Recently launched ASU Center for Political Thought and Leadership gains momentum

man speaking at podium

ASU President Michael Crow speaks at the launch of the Center for Political Thought and Leadership.


“Read what Thomas Jefferson read.”

That’s the mission of a new center at Arizona State University: read, discuss and debate the key texts at the root of democracy.

ASU’s Center for Political Thought and Leadership takes students back to the ancient Greeks, forward through English philosophers, to the Founding Fathers and up to modern day thinkers.

According to director Donald Critchlow, the center will further civic education and the principles of political liberty and economic well-being.

“Civic education and the principles of liberty and economic well-being were found in other courses but not in a concentrated program like we have,” he said. “The students will read not only the ancient philosophers on democracy but Machiavelli, Locke, Hobbes, Hume, as well as the Founding Fathers — and Abraham Lincoln. The courses are geared towards debate among our students, so they’re learning not only the fundamentals of the foundations of democracy, but they’re learning also how to debate critics of democracy as well as proponents of democracy.”

The center was recently bolstered with a $1 million dollar commitment from Dan and Carleen Brophy. Carleen is an alum of Arizona State University but neither she or Dan had been involved with the university until they attended a breakfast last December and became acquainted with the center’s existence and mission. Since then they have been very involved, including joining the center’s Community Advisory Board.

“How can a nation, particularly a republic, survive if its citizens don’t know a thing about its history, about its roots?” Dan Brophy said. “People must understand their roots in order to exercise good self government.”

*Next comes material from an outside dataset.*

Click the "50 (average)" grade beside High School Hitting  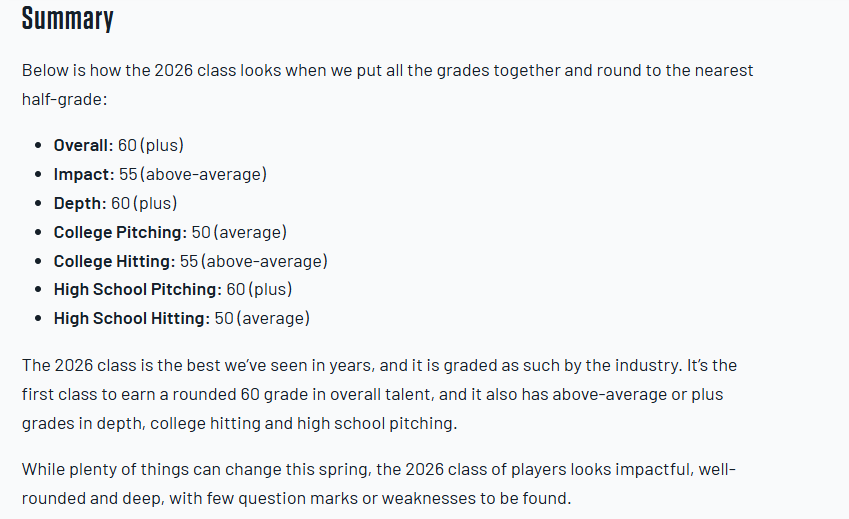coord(262,318)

The Brophys, Arizona natives who say they’re not active in national politics but are interested in state government and legislation, were impressed by courses required in the foundations of democracy and political thought and leadership. Their hope is that the center will create educated citizens who can apply the roots of western civilization to contemporary issues.

“This content that’s not being taught at most universities in the country and certainly not being taught in high schools,” Carleen Brophy said.

The center’s certificate program is more than just a classroom experience. Students are introduced to what leadership means in business and public affairs via opportunities to meet and network with executives, attorneys, and public officials.

“In the required leadership course we bring in speakers on what leadership means and what they learned in their careers,” Critchlow said.

Past speakers have included former U.S. Senator Jon Kyl, the CEO of the Arizona Chamber of Commerce, a former Arizona Assistant Attorney General, the mayor of Scottsdale and leaders from non-profit campaigns.

Kyl is now honorary chair of the center. He said the Brophy’s recent commitment shows public enthusiasm for the center’s mission.

“I’m excited that, in its first year, the center has been so successful in reaching out to ASU students and the community to foster discussion about the fundamental foundations of democracy and constitutional principles,” Kyl said. “ASU seeks to educate students who will be our state’s future leaders. The center is making an essential contribution to this mission; and, with support from individuals like the Brophys, this positive impact will continue.”

The center also offers an internship program where students can work on political campaigns and organizations like the League of Women Voters and the state Chamber of Commerce.

“The great Brophy commitment really reveals that we have strong community support,” Critchlow said. “Their gift means the center will be around for a long time and become rooted at ASU.”

The Brophys feel ASU is in the forefront of restoring the works of thinkers like William Bradford and St. Augustine to university curricula.

“We think it’s laudable and significant for ASU to have founded this center and supported it,” Dan Brophy said. “We think they are definitely in the lead on this nationally. There’s growing recognition with people who have had a good education that students today are missing exposure to basic elements of the American experience. Our hat’s off to Don and the center but also the administration for doing it.”